One of the things that excited me most about moving to River John, was the ability to grow our own food in a little country garden. I soon discovered that if I used a larger lens, I could see there was much more potential for amazing fresh food just beyond our garden. In fact, a whole world of wild, freshly caught fish was minutes away in John Bay, with teams of fisherman working the seasons like clockwork to bring us tasty delights all year.
Being a newcomer, I had to learn what was in season at what time of year. The Northumberland Strait is unique (like all fishing zones), and the fresh catch is always changing. Luckily, I can rely on the locals to keep me apprised as to “what is what and who is who” in the fishing world. One of my favourite stories to tell my friends from away is one that could only happen in a small town, and it is the story that inspired this dish that has become a family and friends’ favourite.
And so, the story goes:
One day in early May, the sun was shining with good intensity, and John Bay was sparkling. It felt like a Sauvignon Blanc kind of day. I was done with the heavy red wines of winter and was ready for a crisp, tangy, refreshing white wine. So, I headed down to the NSLC to see what they had to fit the bill.
The liquor store overlooks the bay, so I couldn’t help but wonder what the boats would be hauling into the dock that day. So naturally, after my usual greetings, I asked Peter, the manager at the time, what was in season. Without hesitation he proclaimed that scallops were the catch of the day. When I asked where I could get my hands on some, almost if by cue, the store door opened and a local fisherman entered the building. Peter says, “That guy should be able to help you.” He froze like a deer in headlights as we both stared in his direction. I explained that I’d come for a nice white wine for dinner; I was told he might have some fresh scallops that would pair beautifully. I asked him where I should go to pick some up. To my surprise, he said, “Well, I’ve got some in my truck that I was going to cook up at the camp tonight.” Then he generously said I was welcome to have them.
I couldn’t believe my luck! At home, I skipped in the door with my white wine and two pounds of fresh scallops. My husband tilted his head with confusion, “What? Where did you…?”
“Only in River John,” I told him, pleased
as punch.
This scallop recipe is super easy. It takes less than 15 minutes from idea to table. I encourage you to support our local fisherman this spring. There is nothing better than fresh homegrown and home-caught food. We are so lucky to have both available in our own back yard.

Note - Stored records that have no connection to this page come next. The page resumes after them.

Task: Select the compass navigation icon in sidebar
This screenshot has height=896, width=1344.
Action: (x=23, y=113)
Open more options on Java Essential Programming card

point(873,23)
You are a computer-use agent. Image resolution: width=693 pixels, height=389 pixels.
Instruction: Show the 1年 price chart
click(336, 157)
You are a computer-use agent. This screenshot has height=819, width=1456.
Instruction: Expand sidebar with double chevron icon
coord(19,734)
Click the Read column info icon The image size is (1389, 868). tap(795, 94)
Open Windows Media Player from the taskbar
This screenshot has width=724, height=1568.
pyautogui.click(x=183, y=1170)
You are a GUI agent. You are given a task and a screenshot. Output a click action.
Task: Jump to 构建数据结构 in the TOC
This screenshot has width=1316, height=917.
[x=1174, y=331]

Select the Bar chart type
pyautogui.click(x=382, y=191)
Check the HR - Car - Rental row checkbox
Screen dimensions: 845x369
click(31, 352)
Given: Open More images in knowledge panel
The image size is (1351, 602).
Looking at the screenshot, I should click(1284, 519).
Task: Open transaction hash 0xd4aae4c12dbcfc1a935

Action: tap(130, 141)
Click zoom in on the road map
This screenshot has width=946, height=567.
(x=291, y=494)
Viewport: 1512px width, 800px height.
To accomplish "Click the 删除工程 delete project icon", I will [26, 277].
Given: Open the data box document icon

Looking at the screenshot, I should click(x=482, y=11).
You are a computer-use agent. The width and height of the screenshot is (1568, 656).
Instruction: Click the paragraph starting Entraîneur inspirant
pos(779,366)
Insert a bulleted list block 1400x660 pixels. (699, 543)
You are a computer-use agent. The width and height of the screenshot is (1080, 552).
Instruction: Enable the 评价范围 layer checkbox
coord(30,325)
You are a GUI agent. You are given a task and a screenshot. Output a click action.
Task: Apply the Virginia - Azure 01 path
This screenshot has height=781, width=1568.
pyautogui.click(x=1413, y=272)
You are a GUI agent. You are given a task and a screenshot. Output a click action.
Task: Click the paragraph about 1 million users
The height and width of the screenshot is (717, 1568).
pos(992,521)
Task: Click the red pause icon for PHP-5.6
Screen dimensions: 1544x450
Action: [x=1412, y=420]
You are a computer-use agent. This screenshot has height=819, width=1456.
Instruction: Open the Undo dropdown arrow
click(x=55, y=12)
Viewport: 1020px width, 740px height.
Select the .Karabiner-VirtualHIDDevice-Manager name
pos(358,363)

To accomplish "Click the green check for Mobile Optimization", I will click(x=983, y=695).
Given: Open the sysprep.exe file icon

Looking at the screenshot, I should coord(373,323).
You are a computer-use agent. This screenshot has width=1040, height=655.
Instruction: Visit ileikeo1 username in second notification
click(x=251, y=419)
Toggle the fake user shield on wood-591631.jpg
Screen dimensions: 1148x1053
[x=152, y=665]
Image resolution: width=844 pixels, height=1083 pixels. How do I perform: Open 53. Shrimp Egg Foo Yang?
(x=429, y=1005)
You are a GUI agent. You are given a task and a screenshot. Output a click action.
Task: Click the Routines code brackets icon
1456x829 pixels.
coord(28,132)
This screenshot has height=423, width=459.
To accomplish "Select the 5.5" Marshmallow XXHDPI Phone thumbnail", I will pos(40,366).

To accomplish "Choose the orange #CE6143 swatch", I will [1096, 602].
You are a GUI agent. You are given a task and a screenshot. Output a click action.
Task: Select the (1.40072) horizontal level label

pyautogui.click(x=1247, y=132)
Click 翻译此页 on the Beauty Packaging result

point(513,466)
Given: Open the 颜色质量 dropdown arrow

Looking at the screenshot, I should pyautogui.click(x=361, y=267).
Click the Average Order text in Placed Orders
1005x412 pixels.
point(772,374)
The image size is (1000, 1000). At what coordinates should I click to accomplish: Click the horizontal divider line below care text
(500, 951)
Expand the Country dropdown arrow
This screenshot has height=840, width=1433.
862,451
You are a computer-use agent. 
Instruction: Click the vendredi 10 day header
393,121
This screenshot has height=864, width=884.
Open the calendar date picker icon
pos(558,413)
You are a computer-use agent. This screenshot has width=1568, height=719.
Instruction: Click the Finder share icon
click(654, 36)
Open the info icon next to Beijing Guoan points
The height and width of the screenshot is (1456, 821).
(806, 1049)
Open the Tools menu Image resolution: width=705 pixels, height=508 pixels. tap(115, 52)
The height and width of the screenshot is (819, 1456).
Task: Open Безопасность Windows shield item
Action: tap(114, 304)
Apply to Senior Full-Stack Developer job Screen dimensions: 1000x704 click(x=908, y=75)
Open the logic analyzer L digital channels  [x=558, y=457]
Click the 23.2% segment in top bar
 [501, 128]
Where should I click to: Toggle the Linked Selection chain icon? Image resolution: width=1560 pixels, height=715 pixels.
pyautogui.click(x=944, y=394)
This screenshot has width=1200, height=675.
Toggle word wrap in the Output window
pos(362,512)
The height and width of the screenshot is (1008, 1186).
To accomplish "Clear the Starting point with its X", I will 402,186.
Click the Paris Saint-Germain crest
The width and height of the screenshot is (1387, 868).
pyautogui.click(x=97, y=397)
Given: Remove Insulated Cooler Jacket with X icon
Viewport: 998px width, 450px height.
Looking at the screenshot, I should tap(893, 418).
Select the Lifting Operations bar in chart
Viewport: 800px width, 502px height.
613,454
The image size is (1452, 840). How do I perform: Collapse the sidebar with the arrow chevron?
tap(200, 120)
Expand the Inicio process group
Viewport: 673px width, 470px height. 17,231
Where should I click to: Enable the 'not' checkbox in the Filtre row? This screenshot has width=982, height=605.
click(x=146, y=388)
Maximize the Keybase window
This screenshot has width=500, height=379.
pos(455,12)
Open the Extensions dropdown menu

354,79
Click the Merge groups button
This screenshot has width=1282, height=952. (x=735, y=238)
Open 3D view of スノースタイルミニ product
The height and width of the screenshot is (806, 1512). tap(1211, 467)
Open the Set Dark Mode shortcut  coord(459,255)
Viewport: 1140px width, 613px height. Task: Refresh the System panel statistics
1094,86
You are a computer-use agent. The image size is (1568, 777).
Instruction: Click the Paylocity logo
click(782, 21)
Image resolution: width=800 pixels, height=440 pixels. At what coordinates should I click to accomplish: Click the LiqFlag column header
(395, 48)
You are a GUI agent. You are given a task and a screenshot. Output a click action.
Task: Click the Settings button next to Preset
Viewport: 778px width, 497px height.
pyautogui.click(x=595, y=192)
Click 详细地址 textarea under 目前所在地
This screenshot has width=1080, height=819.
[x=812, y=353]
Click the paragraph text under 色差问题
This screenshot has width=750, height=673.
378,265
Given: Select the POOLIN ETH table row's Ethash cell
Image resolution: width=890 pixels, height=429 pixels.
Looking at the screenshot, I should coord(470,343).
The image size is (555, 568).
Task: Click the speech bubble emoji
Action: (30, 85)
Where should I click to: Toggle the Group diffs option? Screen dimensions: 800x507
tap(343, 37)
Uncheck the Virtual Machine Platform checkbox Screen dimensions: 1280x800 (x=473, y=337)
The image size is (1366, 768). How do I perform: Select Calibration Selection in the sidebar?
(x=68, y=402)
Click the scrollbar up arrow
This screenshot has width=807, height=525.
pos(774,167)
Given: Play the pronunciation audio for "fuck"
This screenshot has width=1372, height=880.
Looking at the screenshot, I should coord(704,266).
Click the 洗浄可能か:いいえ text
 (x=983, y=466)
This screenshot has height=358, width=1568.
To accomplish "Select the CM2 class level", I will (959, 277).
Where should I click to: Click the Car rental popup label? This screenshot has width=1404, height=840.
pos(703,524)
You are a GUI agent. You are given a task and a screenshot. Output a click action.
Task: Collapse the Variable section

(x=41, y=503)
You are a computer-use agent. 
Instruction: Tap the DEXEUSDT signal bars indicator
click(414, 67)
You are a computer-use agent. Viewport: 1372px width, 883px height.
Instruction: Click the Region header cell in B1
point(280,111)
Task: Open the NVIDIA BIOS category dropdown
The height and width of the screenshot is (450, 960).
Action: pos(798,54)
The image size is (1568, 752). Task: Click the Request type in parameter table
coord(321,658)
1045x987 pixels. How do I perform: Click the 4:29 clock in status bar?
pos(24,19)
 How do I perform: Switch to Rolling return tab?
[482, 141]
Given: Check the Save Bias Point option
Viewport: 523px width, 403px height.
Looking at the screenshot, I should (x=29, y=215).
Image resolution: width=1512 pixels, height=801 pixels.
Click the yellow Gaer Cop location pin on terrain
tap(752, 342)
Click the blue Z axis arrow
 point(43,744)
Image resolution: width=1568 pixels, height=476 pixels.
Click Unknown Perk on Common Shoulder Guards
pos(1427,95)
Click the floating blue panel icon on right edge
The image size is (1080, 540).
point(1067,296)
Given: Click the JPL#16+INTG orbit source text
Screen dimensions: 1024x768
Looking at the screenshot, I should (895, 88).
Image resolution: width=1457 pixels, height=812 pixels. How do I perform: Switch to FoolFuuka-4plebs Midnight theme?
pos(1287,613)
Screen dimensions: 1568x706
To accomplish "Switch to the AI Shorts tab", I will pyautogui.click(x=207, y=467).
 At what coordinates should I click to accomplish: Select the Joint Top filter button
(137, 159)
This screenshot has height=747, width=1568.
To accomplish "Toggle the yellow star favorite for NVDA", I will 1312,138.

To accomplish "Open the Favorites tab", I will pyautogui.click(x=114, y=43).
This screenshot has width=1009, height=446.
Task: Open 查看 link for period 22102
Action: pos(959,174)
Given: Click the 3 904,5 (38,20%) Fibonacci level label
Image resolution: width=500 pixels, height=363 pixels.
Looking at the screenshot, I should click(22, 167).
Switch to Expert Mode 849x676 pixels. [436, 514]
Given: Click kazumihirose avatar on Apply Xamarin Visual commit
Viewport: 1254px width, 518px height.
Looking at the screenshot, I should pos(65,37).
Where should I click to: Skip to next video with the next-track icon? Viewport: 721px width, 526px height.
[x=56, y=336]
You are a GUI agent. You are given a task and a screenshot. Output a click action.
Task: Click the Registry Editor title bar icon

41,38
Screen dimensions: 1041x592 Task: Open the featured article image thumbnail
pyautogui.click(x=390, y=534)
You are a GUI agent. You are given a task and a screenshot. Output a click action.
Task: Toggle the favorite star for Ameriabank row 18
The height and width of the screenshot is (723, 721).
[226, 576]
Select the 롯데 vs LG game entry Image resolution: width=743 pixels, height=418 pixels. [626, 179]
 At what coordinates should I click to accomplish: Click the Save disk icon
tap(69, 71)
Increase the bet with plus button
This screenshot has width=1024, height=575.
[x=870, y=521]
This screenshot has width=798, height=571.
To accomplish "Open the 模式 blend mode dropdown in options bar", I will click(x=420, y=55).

Seared Scallops with Avocado-Lemon Sauce

Serves 4 | Prep Time: 10 mins | Cook Time: 5 mins

Avocado-Lemon Sauce

2 medium avocados
¼ cup coconut cream (the top part of the coconut milk that has separated from the water)
Juice from 1 large lemon
2 tbsp extra virgin olive oil
2 tsp toasted sesame oil
¼ jalapeño, seeded (optional)
1 clove garlic, peeled
2 tsp sea salt
1 tsp freshly ground pepper


12 large sea scallops
Pinch of sea salt
Pinch of pepper
1 tbsp avocado oil


4 radishes, thinly sliced in rounds
1 green onion, sliced in rounds
Pinch of pea shoots per plate


  1. Sauce. Combine all the ingredients in a blender and blend until smooth and creamy.
  2. Scallops. Pat dry and sprinkle with salt and pepper. Heat the avocado oil in a large sauté pan over high heat. Once the oil
    is shimmering, add the scallops, cook
    for two minutes, flip and cook for another two-to-three minutes
    (until golden brown).
  3. Plate. Spoon a large dollop of the sauce on the top edge of the plate, then drag the bottom edge of the spoon through the sauce pulling it toward the bottom of the plate (imagine a paisley pattern). Add the scallops to the plate and garnish with the pea shoots being the final touch.